Most of us connect an agent to a tool, test it a few times, and move on. The agent answers questions correctly, so we assume it's safe. But "answers correctly" and "can't be talked into doing something bad" are two completely different things. And right now, most agents in production have never been checked for the second one.
That gap is the subject of this issue. It's also one of the best sections in Agentic AI with Microsoft Foundry, which spends real time on exactly this problem:
what your agent's tools can do?
who's watching when it uses them?
and how to test it before an attacker does?
The Question Changed, and Most People Didn't Notice!

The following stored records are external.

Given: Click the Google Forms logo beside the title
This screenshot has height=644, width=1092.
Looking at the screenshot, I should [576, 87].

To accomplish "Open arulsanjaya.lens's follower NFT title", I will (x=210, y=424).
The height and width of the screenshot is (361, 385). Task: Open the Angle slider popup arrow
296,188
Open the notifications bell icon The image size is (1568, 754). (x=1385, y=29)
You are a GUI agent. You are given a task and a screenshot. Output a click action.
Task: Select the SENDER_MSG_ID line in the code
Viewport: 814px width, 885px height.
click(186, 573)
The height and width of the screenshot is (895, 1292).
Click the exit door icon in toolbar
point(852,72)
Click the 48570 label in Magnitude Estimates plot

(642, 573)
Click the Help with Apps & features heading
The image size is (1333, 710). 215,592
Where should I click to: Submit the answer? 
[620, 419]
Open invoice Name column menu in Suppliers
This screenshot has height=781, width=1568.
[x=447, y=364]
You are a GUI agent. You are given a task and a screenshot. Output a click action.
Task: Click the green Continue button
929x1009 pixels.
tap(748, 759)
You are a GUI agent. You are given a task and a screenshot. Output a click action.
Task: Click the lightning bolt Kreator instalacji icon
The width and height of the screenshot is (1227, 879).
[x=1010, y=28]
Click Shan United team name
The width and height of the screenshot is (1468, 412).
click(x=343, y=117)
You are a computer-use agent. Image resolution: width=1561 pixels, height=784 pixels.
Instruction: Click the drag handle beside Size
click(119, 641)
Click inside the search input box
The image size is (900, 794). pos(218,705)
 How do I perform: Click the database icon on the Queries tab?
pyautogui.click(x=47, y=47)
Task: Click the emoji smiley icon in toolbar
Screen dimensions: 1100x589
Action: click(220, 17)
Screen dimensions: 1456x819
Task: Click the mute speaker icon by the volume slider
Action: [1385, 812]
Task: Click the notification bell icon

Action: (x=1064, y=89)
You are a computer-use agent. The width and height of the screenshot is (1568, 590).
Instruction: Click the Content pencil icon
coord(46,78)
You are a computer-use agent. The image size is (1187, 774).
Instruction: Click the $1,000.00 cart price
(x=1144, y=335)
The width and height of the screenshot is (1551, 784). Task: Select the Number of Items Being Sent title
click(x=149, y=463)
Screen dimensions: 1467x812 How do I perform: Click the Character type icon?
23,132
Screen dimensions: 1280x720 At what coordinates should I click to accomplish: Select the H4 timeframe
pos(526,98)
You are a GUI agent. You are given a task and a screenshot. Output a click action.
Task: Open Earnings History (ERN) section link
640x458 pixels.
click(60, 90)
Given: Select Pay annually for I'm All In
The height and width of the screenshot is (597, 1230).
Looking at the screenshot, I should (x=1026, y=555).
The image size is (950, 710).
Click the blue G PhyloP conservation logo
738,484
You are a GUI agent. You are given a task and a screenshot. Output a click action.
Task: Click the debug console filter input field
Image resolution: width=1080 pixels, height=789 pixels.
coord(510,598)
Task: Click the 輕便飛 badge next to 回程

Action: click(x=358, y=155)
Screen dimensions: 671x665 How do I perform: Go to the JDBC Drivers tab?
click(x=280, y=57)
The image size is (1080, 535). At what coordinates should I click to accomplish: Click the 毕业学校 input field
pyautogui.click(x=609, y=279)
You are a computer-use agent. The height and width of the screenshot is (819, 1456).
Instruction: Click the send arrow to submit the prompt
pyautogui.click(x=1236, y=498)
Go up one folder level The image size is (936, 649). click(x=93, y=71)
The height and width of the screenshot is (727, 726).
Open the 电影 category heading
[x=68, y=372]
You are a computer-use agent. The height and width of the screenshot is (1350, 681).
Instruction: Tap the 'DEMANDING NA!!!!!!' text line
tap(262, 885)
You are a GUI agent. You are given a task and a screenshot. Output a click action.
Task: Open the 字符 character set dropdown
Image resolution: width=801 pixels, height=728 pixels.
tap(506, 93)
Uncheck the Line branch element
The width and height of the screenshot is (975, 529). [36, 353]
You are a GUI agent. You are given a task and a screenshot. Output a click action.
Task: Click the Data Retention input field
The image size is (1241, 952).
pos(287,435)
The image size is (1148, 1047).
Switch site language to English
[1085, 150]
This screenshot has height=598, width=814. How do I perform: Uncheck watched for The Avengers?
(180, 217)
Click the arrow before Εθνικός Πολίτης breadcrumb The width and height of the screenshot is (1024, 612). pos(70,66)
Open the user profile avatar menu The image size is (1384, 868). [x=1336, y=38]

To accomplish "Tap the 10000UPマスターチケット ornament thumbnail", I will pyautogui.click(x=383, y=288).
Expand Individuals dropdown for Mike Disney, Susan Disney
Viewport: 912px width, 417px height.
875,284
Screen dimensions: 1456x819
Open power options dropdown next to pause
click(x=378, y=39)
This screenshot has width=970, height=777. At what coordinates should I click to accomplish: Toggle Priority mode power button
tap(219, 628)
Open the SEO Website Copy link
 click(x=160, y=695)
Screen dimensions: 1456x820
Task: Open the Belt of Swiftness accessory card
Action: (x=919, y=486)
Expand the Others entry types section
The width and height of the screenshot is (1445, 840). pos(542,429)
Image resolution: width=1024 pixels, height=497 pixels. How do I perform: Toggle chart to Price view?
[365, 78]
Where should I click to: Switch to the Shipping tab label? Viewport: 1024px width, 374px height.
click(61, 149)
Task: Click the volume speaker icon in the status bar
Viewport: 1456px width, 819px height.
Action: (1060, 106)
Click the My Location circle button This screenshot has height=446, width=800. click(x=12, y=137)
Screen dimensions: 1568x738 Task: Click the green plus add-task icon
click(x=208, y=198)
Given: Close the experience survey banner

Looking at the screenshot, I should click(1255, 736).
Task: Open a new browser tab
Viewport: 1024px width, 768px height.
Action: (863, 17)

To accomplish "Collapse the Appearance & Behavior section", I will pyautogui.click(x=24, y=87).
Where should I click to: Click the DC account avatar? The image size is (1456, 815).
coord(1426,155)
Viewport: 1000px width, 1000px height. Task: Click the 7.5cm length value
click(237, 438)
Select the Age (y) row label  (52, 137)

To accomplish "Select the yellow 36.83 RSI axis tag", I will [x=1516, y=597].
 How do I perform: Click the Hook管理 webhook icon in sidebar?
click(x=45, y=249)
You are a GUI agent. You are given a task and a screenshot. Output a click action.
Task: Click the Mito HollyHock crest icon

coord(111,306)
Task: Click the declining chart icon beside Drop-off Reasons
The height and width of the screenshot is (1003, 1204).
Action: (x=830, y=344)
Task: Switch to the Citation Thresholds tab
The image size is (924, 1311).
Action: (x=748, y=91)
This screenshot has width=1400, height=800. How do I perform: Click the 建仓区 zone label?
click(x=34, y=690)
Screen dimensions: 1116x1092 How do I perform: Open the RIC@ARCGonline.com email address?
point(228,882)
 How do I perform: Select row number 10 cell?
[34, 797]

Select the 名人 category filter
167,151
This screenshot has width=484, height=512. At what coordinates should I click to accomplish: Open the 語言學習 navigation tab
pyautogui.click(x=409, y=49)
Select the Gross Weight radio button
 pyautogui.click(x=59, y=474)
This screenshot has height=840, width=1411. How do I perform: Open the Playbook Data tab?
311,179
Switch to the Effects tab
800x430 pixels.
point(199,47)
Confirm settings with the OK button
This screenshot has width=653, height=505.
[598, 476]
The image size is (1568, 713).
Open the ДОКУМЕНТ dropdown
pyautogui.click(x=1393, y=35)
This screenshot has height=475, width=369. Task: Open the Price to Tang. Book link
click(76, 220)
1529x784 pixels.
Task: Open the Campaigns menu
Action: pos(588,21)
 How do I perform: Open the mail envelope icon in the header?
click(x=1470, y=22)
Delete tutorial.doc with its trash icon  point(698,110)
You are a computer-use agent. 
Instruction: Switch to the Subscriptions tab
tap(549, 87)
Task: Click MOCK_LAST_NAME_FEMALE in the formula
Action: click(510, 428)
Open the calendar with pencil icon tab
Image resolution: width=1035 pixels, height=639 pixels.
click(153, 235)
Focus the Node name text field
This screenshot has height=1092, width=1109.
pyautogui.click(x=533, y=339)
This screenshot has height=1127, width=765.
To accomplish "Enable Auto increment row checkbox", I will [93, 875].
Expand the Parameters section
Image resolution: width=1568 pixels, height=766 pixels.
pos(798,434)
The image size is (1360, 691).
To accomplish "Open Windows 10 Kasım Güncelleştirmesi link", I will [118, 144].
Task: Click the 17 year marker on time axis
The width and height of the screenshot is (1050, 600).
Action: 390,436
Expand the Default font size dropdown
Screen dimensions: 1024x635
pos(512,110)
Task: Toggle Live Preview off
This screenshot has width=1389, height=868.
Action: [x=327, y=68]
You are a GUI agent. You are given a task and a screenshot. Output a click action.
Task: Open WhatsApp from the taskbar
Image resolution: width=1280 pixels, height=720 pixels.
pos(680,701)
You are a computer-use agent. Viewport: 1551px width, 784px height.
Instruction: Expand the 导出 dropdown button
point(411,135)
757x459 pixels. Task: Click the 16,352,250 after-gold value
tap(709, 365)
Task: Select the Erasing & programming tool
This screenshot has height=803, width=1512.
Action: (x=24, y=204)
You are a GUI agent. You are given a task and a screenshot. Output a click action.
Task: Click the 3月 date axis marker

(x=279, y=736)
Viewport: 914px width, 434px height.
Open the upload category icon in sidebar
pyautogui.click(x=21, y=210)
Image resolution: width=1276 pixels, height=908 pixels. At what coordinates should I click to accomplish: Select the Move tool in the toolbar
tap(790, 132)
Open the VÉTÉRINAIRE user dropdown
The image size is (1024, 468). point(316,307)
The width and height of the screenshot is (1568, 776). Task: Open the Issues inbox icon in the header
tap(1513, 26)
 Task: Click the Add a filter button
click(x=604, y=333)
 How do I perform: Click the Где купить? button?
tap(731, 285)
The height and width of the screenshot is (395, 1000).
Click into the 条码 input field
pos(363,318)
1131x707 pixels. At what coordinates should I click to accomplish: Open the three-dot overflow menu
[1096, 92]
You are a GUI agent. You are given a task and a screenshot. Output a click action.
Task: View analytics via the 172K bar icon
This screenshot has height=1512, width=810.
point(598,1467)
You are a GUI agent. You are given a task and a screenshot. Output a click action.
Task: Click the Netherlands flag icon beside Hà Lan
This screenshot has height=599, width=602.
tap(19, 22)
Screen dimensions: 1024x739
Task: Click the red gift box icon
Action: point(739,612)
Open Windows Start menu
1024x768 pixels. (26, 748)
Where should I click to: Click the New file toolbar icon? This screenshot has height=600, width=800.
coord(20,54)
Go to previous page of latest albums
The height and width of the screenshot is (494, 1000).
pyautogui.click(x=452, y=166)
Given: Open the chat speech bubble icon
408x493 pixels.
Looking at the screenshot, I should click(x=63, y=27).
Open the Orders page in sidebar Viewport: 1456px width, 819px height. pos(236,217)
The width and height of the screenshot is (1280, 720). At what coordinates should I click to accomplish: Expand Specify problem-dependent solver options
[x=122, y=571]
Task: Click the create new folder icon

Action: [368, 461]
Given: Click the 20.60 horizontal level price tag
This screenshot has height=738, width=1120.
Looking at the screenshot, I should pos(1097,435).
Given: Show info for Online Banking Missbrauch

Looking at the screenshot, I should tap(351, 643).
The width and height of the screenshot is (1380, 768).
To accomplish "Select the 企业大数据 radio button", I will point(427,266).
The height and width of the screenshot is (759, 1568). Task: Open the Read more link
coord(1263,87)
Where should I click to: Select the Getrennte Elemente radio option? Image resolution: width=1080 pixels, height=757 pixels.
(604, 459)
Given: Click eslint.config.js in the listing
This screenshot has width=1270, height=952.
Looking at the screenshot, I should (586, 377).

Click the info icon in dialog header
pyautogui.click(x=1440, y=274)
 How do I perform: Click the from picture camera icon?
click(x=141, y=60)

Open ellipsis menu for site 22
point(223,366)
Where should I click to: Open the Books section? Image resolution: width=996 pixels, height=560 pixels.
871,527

For a while, building an agent just meant getting good answers out of a model. Now agents call tools. They read your database, open tickets, send emails, touch your codebase. Once an agent can act, a bad answer isn’t just embarrassing. It’s a bad action, taken on your behalf!
This shift is why security researchers created an entirely new list of risks just for agents. In December 2025, OWASP published its first Top 10 for Agentic Applications. It’s different from the older list made for chatbots. It adds things like “agent goal hijack” and “tool misuse”, problems that only exist once an agent has real access to real systems.
The numbers back this up. HackerOne, the platform companies use to report security bugs, found that AI-related vulnerability reports jumped 210% in a year. Reports specifically about prompt injection, tricking a model into ignoring its instructions, jumped 540%.
Agentic AI with Microsoft Foundry covers this exact risk in its chapter on agent tools. The authors point out something simple but easy to miss: if you connect an agent to an external tool server and don’t explicitly limit what it can access, the agent inherits everything that server can do. For something like GitHub, that can include deleting a repository or force-pushing to a protected branch. Nobody asked for that. It just comes with the connection, by default.
The Fix Is Small. That’s Why People Skip It.
Here’s the part that’s easy to fix and easy to forget: give your agent a list of exactly which tools it’s allowed to use, instead of handing it everything.
The book walks through this using Microsoft’s Agent Framework, where you pass an allowed_tools list when you set up the connection. Want your agent to read issues and pull requests? Give it exactly that, and nothing else. No delete. No force-push. No access to anything you didn’t explicitly approve.
The authors put it in terms that make it click: treat this list the way you’d treat a permissions policy for an employee. Review it before you launch. Only add new tools after testing them somewhere that isn’t your live environment. It’s not something you set once, but it’s something you keep checking as your agent grows.
This one idea, on its own, is worth taking a look at the book. It’s the difference between an agent that can only do what you meant, and one that can do whatever the tool server happens to allow.
I put together a short checklist based on this issue, the tool permission review, the read/write approval split, and which red-team categories to run first. If you want it, drop a comment below and I’ll send it your way.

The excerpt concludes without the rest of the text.